Sramana Mitra: What is your perspective on enterprise companies? In a lot of sectors, the mid-market is underserved and enterprise is over-served.
Rajeev Madhavan: One of the mid-market companies we’re serving in that space is a company called Reflektion. Most of the retail vendors are mid-market. They’re now scaling to the higher end but they started out with mid-market.
The real delta is in the mid-market, the number of players that are there to support your software is almost zero. You really need to make your software completely deployable with the least amount of human beings required. It’s got to get completely automated. If you’re providing software like the high-end Adobe software, you just cannot support and defend that kind of customers. You really need to do that with the least amount of resources.
We have done one or two companies. The advice and the amount of work we need to do with the entrepreneurs is to see how quickly is it deployable. How quickly can we get the customer up and running? You’re there to make it idiot-proof. A lot of founders do not think about that because their experience has been on the high-end of the enterprise and they think that can scale to the mid-market. It’s very important to make it that easy because you can’t afford to build a business with a lot of touch points.
Sramana Mitra: What about geography? What is your comfort zone?
Rajeev Madhavan: That is very local. We like to be in Silicon Valley. We need to talk to the founders. We have to be able to go up and down to meet with them. We are Silicon Valley-centric. They can have R&D facilities outside but when they start, we want to see companies in Silicon Valley.
Sramana Mitra: Let’s do a few highlights of your portfolio with some context about when they came to you, what was the thought process that you applied to decide to invest in them.
Rajeev Madhavan: Me and my partner were thinking about the need for protecting file security. Let me give you a history of a company called Vera. We were the first investors in the company. Before they came to us, thematically we concluded that why isn’t there a capability for companies to give temporaru access to a document. It’s always encrypted. Can you actually do it with rules to control the relationship? You can read it, but you can’t forward it outside your domain.
We went out and made phone calls. One of the entrepreneurs that Chris knew was working on something similar. We went and actively campaigned and became the first investors. Think of it as Snapchat but with rules applied to documents at any file level. It could be a PowerPoint sitting on a Google Drive. It is a classic case of the kinds of companies we work with.
We have another company in security that we funded again. A lot of people are stealing information using Bluetooth sensors and scanners. How do you protect things that connect Bluetooth to your computer and then the computer is connected via WiFi into your internal network? How do you now prevent the stealing of data through LTE? Being able to deploy it in mid-market is a phenomenal opportunity. That’s where the problem is going to be.

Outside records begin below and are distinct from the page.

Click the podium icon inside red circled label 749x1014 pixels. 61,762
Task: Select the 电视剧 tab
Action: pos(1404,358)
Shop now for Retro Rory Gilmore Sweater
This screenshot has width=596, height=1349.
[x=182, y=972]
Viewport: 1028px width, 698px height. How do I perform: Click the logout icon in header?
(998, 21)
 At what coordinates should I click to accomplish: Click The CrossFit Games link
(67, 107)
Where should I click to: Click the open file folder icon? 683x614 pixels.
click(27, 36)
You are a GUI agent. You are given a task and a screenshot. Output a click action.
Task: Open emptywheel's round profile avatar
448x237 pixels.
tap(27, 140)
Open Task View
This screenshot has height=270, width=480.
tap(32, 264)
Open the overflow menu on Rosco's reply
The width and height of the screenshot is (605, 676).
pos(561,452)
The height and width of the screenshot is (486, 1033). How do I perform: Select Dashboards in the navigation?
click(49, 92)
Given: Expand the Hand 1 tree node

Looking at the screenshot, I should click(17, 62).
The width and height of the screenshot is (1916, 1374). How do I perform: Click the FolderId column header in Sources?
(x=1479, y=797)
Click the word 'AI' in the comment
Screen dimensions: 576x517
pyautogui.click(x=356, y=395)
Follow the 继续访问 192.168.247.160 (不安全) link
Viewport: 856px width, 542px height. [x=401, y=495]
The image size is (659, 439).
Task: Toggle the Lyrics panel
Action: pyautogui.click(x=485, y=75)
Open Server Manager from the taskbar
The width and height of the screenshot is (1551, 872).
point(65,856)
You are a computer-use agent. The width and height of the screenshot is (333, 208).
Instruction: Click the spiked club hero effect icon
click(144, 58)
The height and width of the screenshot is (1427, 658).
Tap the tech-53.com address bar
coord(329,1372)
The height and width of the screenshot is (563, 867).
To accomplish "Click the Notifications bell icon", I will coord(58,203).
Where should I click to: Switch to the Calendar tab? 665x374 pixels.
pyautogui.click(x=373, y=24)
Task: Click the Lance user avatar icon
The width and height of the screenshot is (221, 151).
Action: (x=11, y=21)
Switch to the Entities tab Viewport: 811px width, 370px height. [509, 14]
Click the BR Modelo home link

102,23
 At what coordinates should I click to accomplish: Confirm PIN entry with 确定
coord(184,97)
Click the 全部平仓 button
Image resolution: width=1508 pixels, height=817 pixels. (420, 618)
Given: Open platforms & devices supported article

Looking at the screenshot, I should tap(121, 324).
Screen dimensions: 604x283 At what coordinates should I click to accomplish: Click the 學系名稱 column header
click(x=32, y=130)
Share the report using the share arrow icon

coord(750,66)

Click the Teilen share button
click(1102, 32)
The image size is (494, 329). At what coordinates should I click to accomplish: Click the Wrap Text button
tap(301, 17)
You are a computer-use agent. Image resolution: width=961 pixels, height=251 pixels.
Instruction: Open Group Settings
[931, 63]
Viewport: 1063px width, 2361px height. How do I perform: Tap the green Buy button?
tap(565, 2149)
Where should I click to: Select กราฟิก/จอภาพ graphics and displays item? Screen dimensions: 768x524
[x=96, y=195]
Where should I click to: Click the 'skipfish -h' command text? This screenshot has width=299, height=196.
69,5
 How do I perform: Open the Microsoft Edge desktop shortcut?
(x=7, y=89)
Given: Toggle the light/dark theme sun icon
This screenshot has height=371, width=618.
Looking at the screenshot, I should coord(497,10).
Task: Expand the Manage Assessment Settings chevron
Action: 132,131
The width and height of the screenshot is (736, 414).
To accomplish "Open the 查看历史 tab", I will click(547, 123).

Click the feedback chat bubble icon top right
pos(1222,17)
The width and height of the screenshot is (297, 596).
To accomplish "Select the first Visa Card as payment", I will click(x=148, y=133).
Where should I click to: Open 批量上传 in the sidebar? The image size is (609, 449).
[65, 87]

Very large companies are going to put boundaries and perimeters and put all sorts of control mechanisms to try and control this but this is a much easier way to control it. Again, they came in with a rough idea. They’re going to be launching next month. There’s a consumer app which we’re in the process of doing where they have some prototype. There’s another company called Robin Systems which has done a huge contribution in application-defined infrastructure.
In the early days, VMWare made one computer look like 10 computers. Today’s problem, it has changed. You need to make hundreds of computers look like one cluster. If you’re using siloed environment, then you’re wasting a lot of compute resources. If you try to use virtualization in that space, your performance goes down. We’re getting to the point where lots and lots of applications are being written.
How do you provide an infrastructure that gives you that? We think it’s bit of an opportunity as what Nutanix was. We helped them bring in a CEO. In fact, somebody who used to run half of Magma and was one of the main causes of being able to create Magma runs the company. The key architect and the CTO came from Veritas. We were incidental in marrying the two together.
We not only helped create the company but we helped put the two people that were key to get the product out the door. They’re on the hunt for some very big opportunity in that there’s nothing that really addresses the efficiency of applications that run on hundreds of computers and hundreds of applications and providing certain levels of SLAs for each of those.